The function returns values of two indices for assessing class intervals: the goodness of variance fit measure, and the tabular accuracy index; optionally the overview accuracy index is also returned if the area argument is not missing.

Usage

jenks.tests(clI, area)

Arguments

clI
a "classIntervals" object
area
an optional vector of object areas if the overview accuracy index is also required

Value

  • a named vector of index values

Details

The goodness of variance fit measure is given by Armstrong et al. (2003, p. 600) as:

$$GVF = 1 - \frac{\sum_{j=1}^{k}\sum_{i=1}^{N_j}{(z_{ij} - \bar{z}_j)}^2}{\sum_{i=1}^{N}{(z_{i} - \bar{z})}^2}$$

where the $z_{i}, i=1,\ldots,N$ are the observed values, $k$ is the number of classes, $\bar{z}_j$ the class mean for class $j$, and $N_j$ the number of counties in class $j$.

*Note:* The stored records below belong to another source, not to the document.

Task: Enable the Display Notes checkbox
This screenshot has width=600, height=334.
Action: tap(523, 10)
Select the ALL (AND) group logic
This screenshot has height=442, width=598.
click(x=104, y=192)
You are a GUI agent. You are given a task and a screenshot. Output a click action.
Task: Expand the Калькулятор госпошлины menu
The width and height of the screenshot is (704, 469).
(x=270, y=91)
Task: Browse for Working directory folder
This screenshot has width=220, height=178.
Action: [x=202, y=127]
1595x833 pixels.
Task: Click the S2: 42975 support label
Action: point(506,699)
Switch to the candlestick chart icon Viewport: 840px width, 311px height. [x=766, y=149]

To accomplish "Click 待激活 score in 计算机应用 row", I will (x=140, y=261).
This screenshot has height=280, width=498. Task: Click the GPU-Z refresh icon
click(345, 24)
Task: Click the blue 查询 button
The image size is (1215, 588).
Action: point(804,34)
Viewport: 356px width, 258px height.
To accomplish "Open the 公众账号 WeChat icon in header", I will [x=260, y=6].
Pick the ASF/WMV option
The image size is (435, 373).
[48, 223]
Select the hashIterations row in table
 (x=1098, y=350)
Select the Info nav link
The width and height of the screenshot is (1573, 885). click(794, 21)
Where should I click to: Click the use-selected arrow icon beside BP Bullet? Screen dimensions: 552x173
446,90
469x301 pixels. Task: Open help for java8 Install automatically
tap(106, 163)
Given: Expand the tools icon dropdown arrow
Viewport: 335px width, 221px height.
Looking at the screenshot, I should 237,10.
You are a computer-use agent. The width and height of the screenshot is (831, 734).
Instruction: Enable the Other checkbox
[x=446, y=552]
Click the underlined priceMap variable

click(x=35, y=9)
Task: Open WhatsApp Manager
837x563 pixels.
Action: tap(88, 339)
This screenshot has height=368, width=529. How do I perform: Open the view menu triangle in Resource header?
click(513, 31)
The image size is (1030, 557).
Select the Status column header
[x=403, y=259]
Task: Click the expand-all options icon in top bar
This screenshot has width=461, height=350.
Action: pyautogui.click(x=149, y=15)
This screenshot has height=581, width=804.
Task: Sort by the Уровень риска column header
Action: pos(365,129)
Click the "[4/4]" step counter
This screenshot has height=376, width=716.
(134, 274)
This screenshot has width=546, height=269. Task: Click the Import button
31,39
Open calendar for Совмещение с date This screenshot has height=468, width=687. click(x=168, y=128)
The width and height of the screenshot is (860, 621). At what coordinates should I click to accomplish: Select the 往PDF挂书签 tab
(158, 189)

The tabular accuracy index is given by Armstrong et al. (2003, p. 600) as:

$$TAI = 1 - \frac{\sum_{j=1}^{k}\sum_{i=1}^{N_j}{|z_{ij} - \bar{z}_j|}}{\sum_{i=1}^{N}{|z_{i} - \bar{z}|}}$$

The overview accuracy index for polygon observations with known areas is given by Armstrong et al. (2003, p. 600) as:

$$OAI = 1 - \frac{\sum_{j=1}^{k}\sum_{i=1}^{N_j}{|z_{ij} - \bar{z}_j| a_{ij}}}{\sum_{i=1}^{N}{|z_{i} - \bar{z}| a_i}}$$

where $a_i, i=1,\ldots,N$ are the polygon areas, and as above the $a_{ij}$ term is indexed over $j=1,\ldots,k$ classes, and $i=1,\ldots,N_j$ polygons in class $j$.

References

Armstrong, M. P., Xiao, N., Bennett, D. A., 2003. "Using genetic algorithms to create multicriteria class intervals for choropleth maps". Annals, Association of American Geographers, 93 (3), 595--623; Jenks, G. F., Caspall, F. C., 1971. "Error on choroplethic maps: definition, measurement, reduction". Annals, Association of American Geographers, 61 (2), 217--244

See Also

classIntervals

Examples

Run this code
data(jenks71)
fix5 <- classIntervals(jenks71$jenks71, n=5, style="fixed", fixedBreaks=c(15.57, 25, 50, 75, 100, 155.30))
jenks.tests(fix5, jenks71$area)
q5 <- classIntervals(jenks71$jenks71, n=5, style="quantile")
jenks.tests(q5, jenks71$area)
set.seed(1)
k5 <- classIntervals(jenks71$jenks71, n=5, style="kmeans")
jenks.tests(k5, jenks71$area)
h5 <- classIntervals(jenks71$jenks71, n=5, style="hclust", method="complete")
jenks.tests(h5, jenks71$area)
jenks.tests(getHclustClassIntervals(h5, k=7), jenks71$area)
jenks.tests(getHclustClassIntervals(h5, k=9), jenks71$area)
set.seed(1)
b5 <- classIntervals(jenks71$jenks71, n=5, style="bclust")
jenks.tests(b5, jenks71$area)
jenks.tests(getBclustClassIntervals(b5, k=7), jenks71$area)
jenks.tests(getBclustClassIntervals(b5, k=9), jenks71$area)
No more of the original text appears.